Records Start Marker

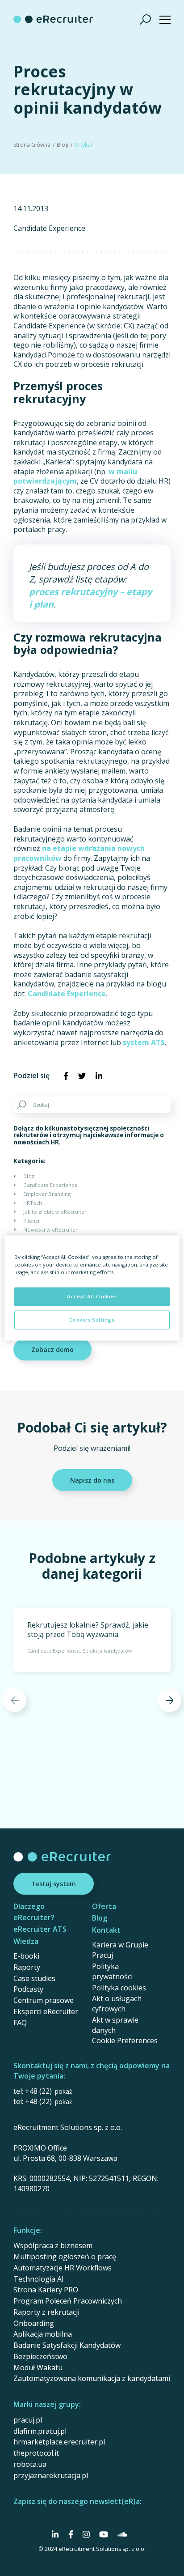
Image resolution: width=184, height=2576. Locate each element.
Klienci (31, 1220)
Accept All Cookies (92, 1296)
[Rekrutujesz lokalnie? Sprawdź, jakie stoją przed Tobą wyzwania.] (92, 1640)
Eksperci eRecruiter (45, 2011)
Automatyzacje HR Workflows (62, 2268)
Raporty (26, 1967)
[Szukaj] (146, 19)
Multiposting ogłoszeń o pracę (64, 2256)
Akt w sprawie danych (115, 2025)
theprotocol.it (36, 2453)
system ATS (144, 1042)
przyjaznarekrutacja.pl (50, 2475)
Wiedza (25, 1941)
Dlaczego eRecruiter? (33, 1911)
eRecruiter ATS (40, 1929)
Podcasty (28, 1989)
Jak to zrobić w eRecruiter (55, 1211)
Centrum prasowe (43, 2000)
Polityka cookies (119, 1988)
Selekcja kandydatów (107, 1651)
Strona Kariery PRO (45, 2290)
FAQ (20, 2023)
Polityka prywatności (112, 1971)
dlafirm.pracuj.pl (40, 2431)
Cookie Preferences (125, 2040)
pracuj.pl (27, 2420)
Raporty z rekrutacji (46, 2312)
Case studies (34, 1978)
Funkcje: (27, 2230)
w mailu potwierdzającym (75, 476)
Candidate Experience (49, 228)
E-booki (26, 1956)
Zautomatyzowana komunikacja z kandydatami (91, 2378)
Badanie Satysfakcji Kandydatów (67, 2345)
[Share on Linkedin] (99, 1076)
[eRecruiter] (53, 19)
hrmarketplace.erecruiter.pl (59, 2442)
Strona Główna (31, 145)
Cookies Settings (91, 1320)
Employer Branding (47, 1193)
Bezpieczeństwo (40, 2356)
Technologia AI (38, 2279)
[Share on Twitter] (82, 1076)
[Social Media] (55, 2534)
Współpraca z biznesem (52, 2245)
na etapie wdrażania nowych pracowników (79, 853)
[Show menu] (165, 19)
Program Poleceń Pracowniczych (67, 2301)
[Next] (169, 1700)
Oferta (104, 1906)
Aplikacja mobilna (42, 2334)
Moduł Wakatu (38, 2367)
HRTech (32, 1202)
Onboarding (33, 2323)
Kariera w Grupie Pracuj (120, 1950)
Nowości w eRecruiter (50, 1229)
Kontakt (106, 1930)
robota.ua (29, 2464)
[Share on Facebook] (66, 1076)
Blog (62, 145)
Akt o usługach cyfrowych (117, 2004)
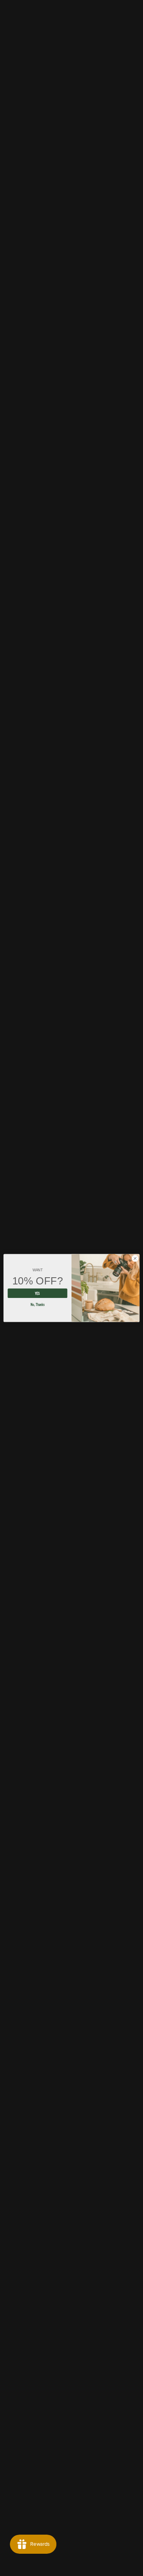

Records End Marker

Task item: Please retype the entries above word for word, but only from the line containing "[eRecruiter] (53, 19)" through the last line, and without the pictures.

Answer to the exercise:
[eRecruiter] (53, 19)
hrmarketplace.erecruiter.pl (59, 2442)
Strona Główna (31, 145)
Cookies Settings (91, 1320)
Employer Branding (47, 1193)
Bezpieczeństwo (40, 2356)
Technologia AI (38, 2279)
[Share on Twitter] (82, 1076)
[Social Media] (55, 2534)
Współpraca z biznesem (52, 2245)
na etapie wdrażania nowych pracowników (79, 853)
[Show menu] (165, 19)
Program Poleceń Pracowniczych (67, 2301)
[Next] (169, 1700)
Oferta (104, 1906)
Aplikacja mobilna (42, 2334)
Moduł Wakatu (38, 2367)
HRTech (32, 1202)
Onboarding (33, 2323)
Kariera w Grupie Pracuj (120, 1950)
Nowości w eRecruiter (50, 1229)
Kontakt (106, 1930)
robota.ua (29, 2464)
[Share on Facebook] (66, 1076)
Blog (62, 145)
Akt o usługach cyfrowych (117, 2004)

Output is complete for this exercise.